***** Material shown *****

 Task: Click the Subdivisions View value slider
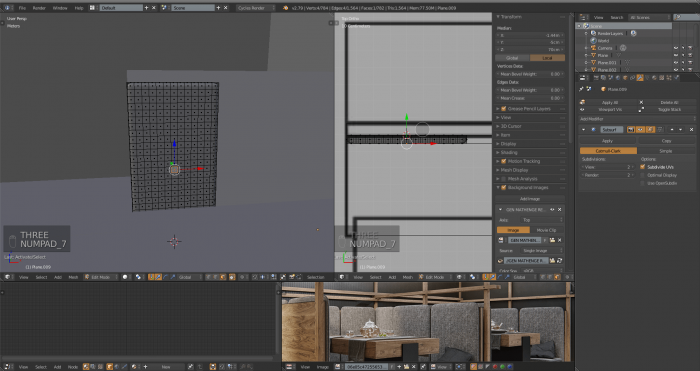pyautogui.click(x=608, y=167)
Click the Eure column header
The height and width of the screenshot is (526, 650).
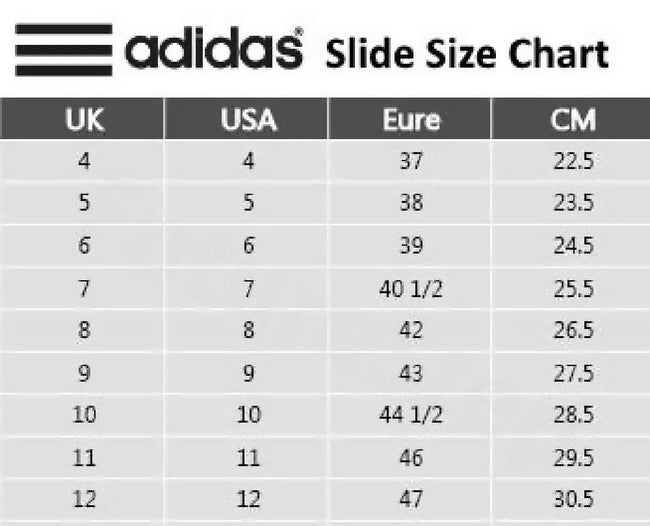pos(411,121)
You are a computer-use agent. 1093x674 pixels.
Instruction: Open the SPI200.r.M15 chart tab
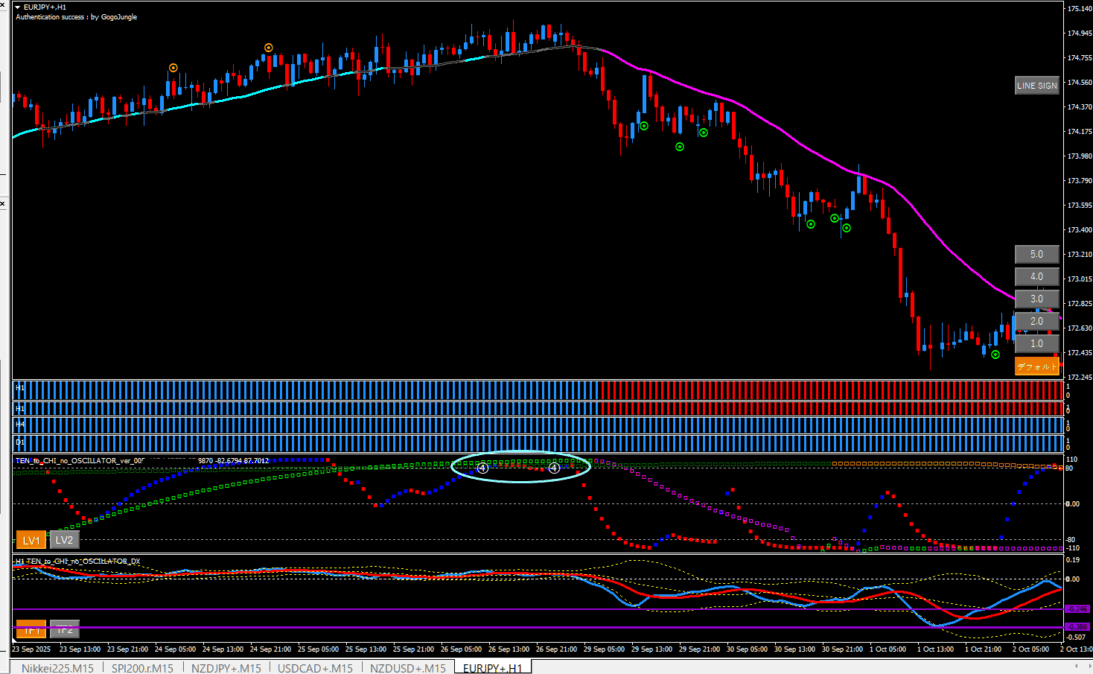[x=142, y=667]
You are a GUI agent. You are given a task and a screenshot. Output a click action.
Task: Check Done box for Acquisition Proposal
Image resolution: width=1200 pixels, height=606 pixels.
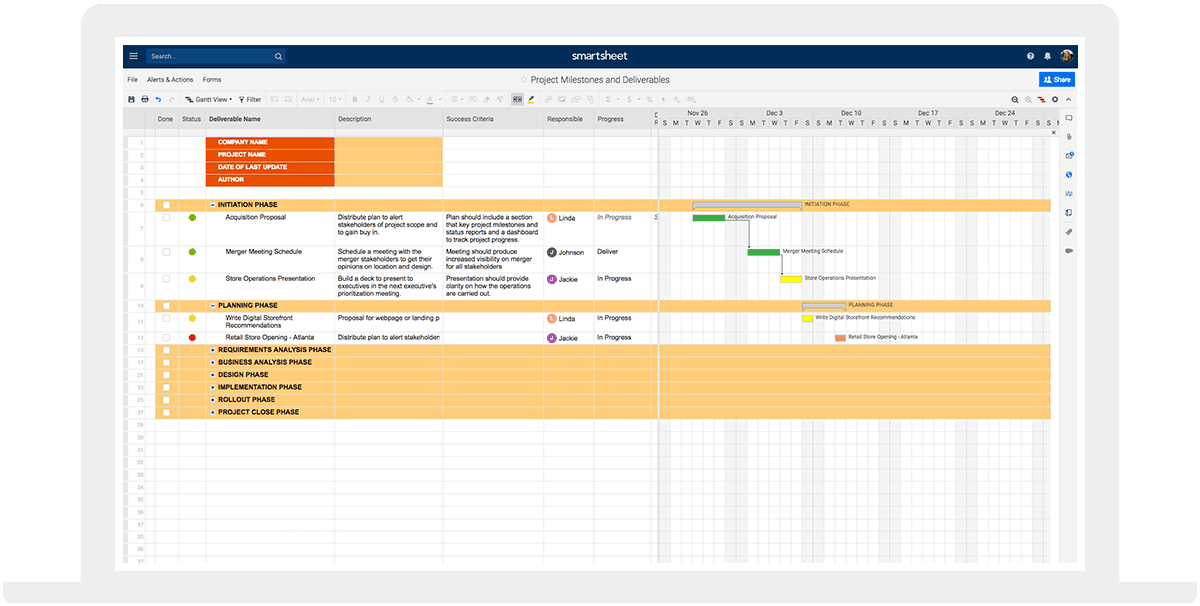click(x=166, y=217)
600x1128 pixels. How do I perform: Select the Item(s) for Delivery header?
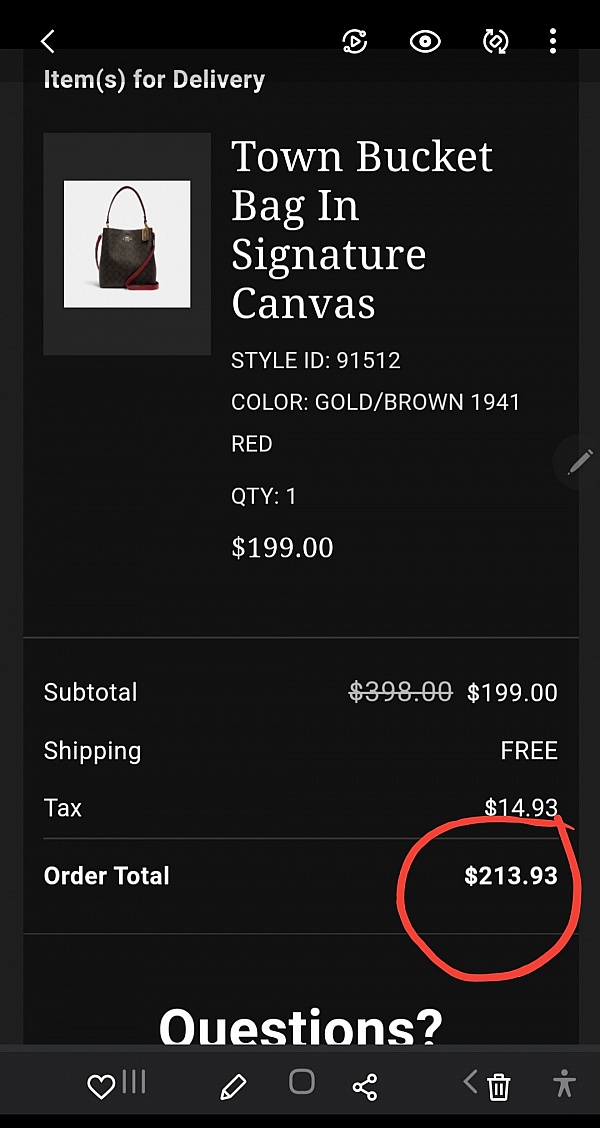pos(152,78)
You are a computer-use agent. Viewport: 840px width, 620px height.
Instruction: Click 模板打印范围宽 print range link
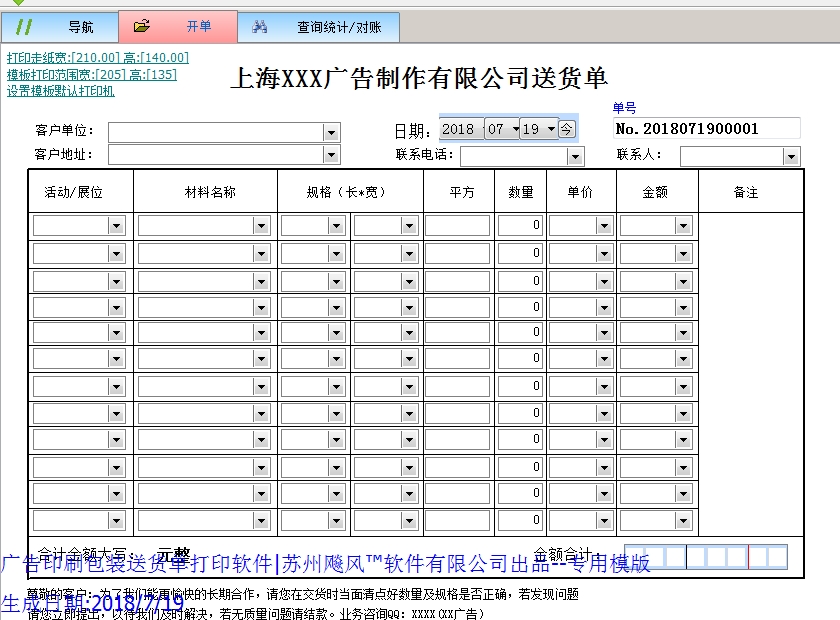pyautogui.click(x=91, y=75)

*****

Exercise aim >> Look through the entries and find each line that has the string "computer". Copy those lines.

Solution to the exercise >>
You are a computer-use agent. 1093x674 pixels.
You are a computer-use agent. Viewport: 840px width, 620px height.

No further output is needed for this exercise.